6.5.1 Upload the data to HDFS's directory
fli@carbon:~$ ~/hadoop/bin/hadoop fs -put KDD* testdata fli@carbon:~$ ~/hadoop/bin/hadoop fs -ls testdata Found 2 items -rw-r--r-- 1 fli supergroup 3365886 2014-12-14 17:32 testdata/KDDTest+.arff -rw-r--r-- 1 fli supergroup 18742306 2014-12-14 17:32 testdata/KDDTrain+.arff
6.5.2 Generate the dataset description
fli@carbon:~$ ~/hadoop/bin/hadoop jar \ $MAHOUT_HOME/examples/target/mahout-examples-1.0-SNAPSHOT-job.jar \ org.apache.mahout.classifier.df.tools.Describe \ -p testdata/KDDTrain+.arff \ -f testdata/KDDTrain+.info \ -d N 3 C 2 N C 4 N C 8 N 2 C 19 N L
where the "N 3 C 2 N C 4 N C 8 N 2 C 19 N L" string describes all the attributes of the data. In this cases, it means 1 numerical(N) attribute, followed by 3 Categorical(C) attributes, …L indicates the label.

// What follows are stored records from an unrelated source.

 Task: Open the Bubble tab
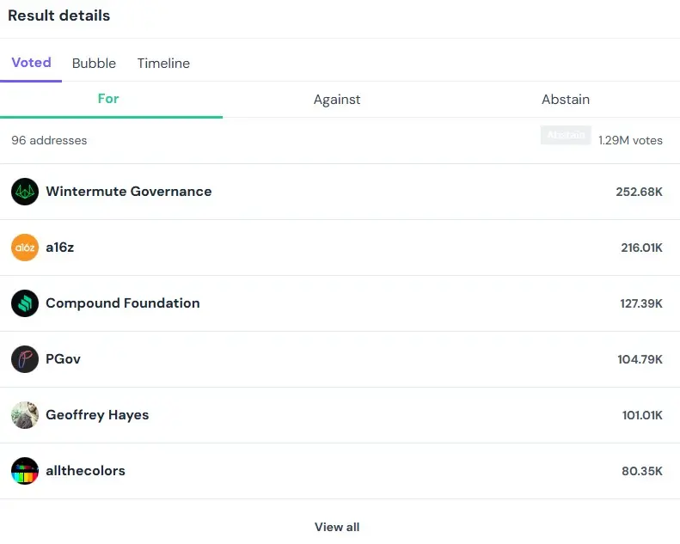tap(94, 64)
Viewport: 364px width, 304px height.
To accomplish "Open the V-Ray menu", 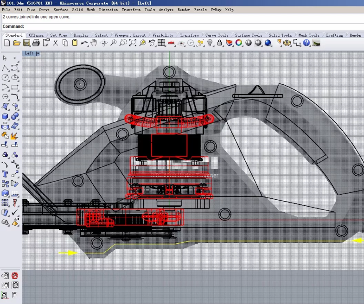I will tap(216, 10).
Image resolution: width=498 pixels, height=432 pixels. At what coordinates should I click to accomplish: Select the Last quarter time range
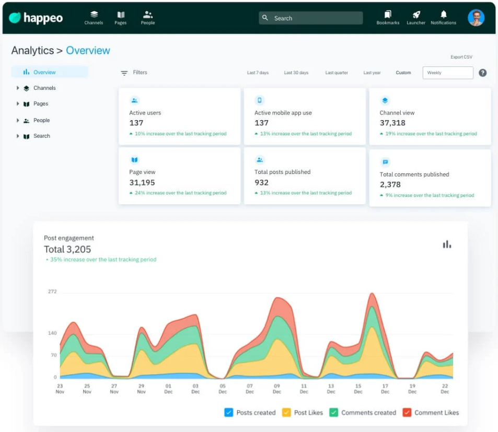[337, 73]
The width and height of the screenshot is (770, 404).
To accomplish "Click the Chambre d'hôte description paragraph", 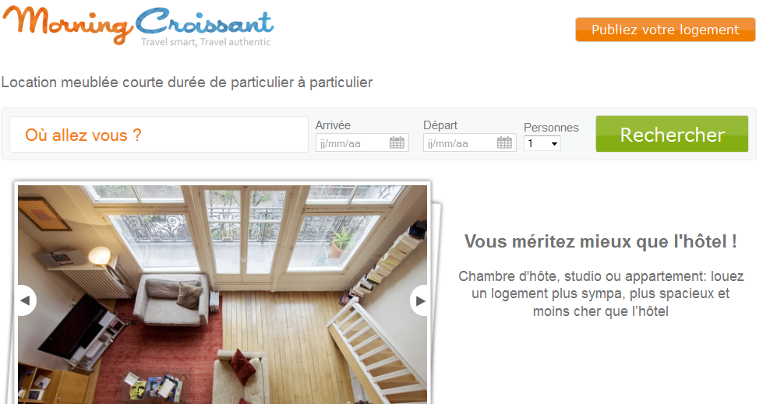I will click(601, 293).
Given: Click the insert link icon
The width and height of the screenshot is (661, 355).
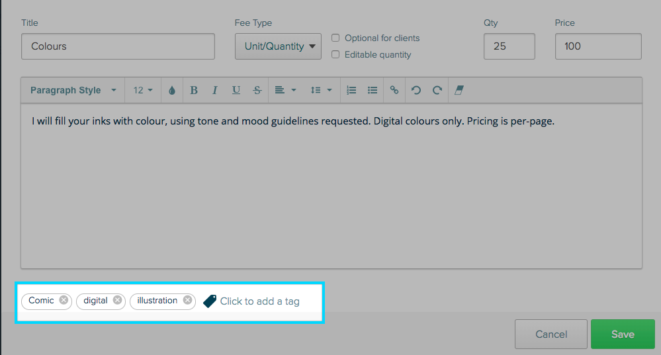Looking at the screenshot, I should (394, 90).
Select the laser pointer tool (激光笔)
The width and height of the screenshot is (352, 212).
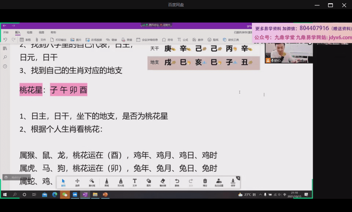click(x=92, y=182)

A file named KDDTrain+.info
will be generated and stored in
testdata
directory. Check it with
fli@carbon:~$ ~/hadoop/bin/hadoop fs -cat testdata/*.info
6.5.3 Build the model
We will try to build 100 trees (-t argument) using the partial implementation (-p). Each tree is built using 5 random selected attribute per node (-sl argument) and the example outputs the decision tree in the "nsl-forest" directory (-o).

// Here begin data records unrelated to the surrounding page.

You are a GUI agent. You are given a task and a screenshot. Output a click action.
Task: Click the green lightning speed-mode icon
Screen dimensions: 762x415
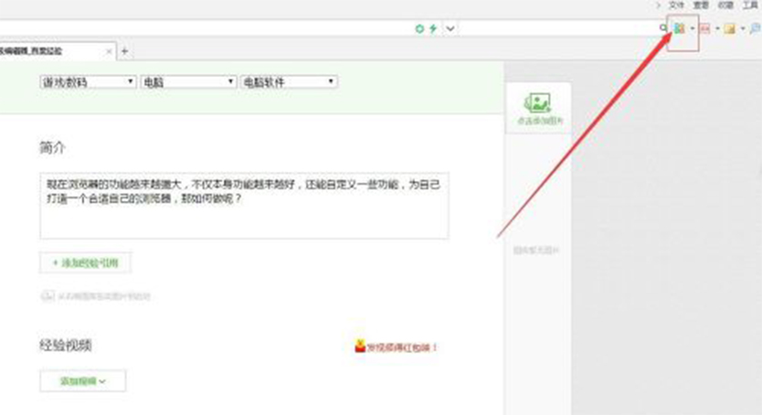click(432, 28)
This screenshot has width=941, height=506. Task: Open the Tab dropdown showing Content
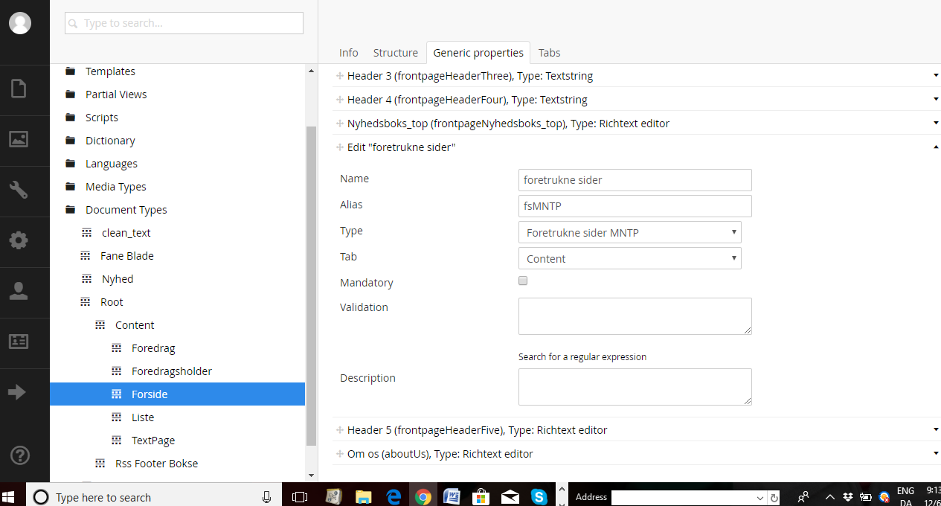[629, 258]
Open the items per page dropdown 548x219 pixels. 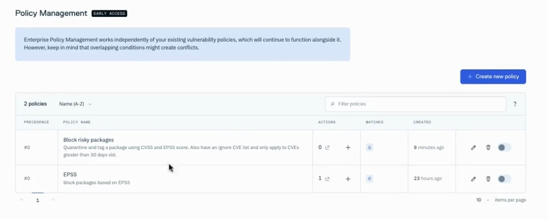tap(483, 200)
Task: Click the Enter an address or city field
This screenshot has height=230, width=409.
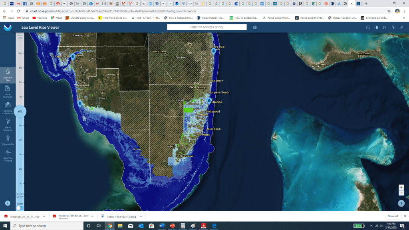Action: (206, 27)
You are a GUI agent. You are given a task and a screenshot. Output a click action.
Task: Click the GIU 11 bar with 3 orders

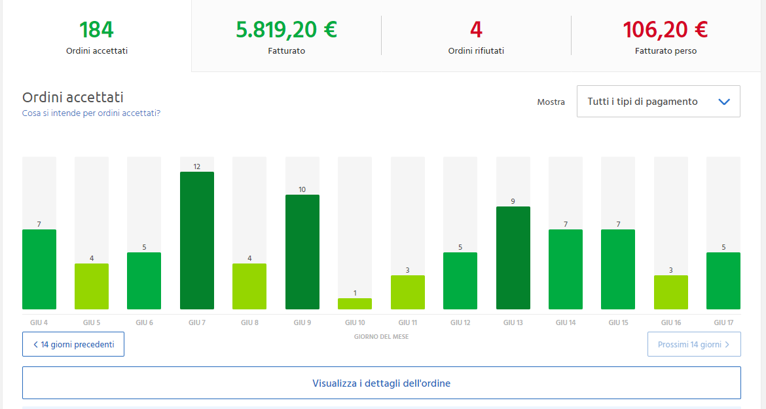click(x=407, y=292)
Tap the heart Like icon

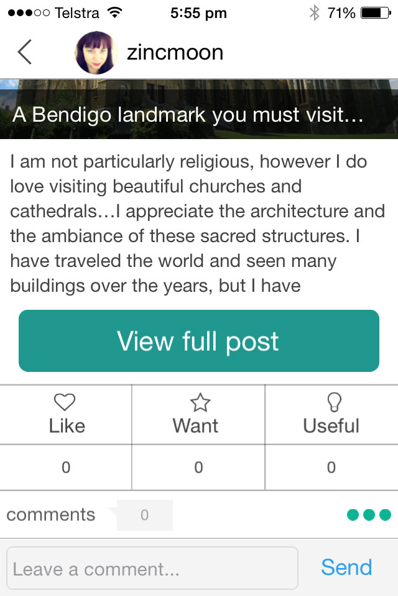[65, 402]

The number of partitions is controlled by the -Dmapred.max.split.size argument that indicates to Hadoop the max. size of each partition, in this case 1/10 of the size of the dataset. Thus 10 partitions will be used. IMPORTANT: using less partitions should give better classification results, but needs a lot of memory.

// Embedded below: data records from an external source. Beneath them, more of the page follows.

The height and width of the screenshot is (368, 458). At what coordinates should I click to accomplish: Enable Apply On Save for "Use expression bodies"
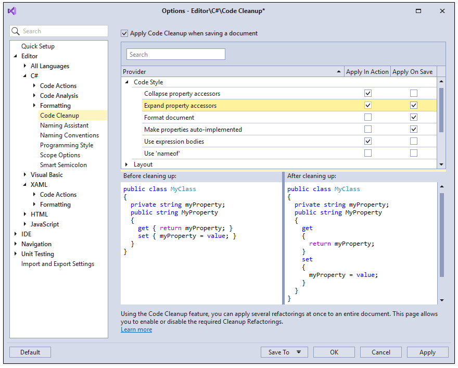[414, 141]
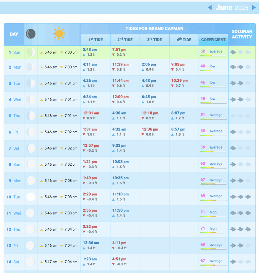
Task: Go to previous month with left arrow
Action: [210, 7]
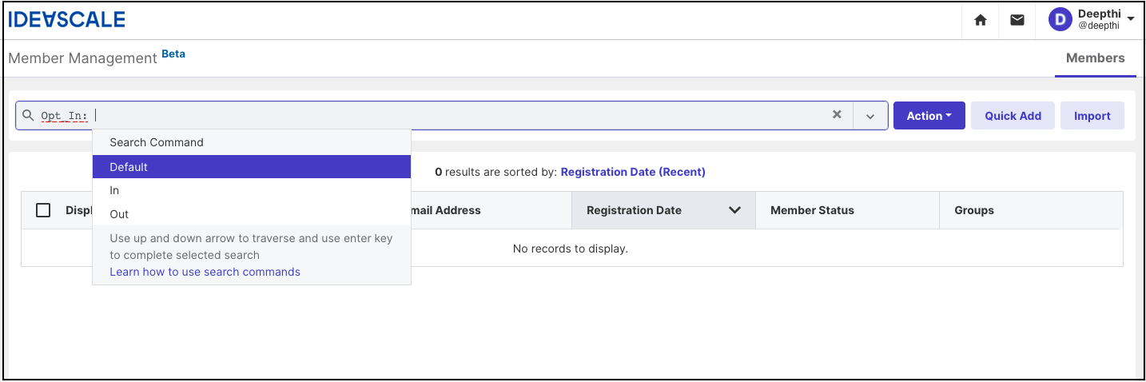Click the IdeaScale logo
Screen dimensions: 1146x382
pyautogui.click(x=67, y=20)
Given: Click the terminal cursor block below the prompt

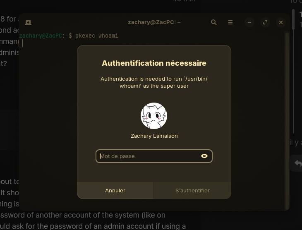Looking at the screenshot, I should coord(21,43).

fli@carbon:~$ ~/hadoop/bin/hadoop jar \ $MAHOUT_HOME/examples/target/mahout-examples-1.0-SNAPSHOT-job.jar \ org.apache.mahout.classifier.df.mapreduce.BuildForest \ -Dmapred.max.split.size=1874231 \ -d testdata/KDDTrain+.arff \ -ds testdata/KDDTrain+.info \ -sl 5 -p -t 100 -o nsl-forest
A directory named nsl-forest
will be generated that contains all the
model parameters.
6.5.4 Use the model to classify new data
Now we can compute the predictions of "KDDTest+.arff" dataset (-i argument) using the same data descriptor generated for the training dataset (-ds) and the decision forest built previously (-m). Optionally (if the test dataset contains the labels of the tuples) run the analyzer to compute the confusion matrix (-a), and you can also store the predictions in a text file or a directory of text files(-o). Passing the (-mr) parameter will use Hadoop to distribute the classification.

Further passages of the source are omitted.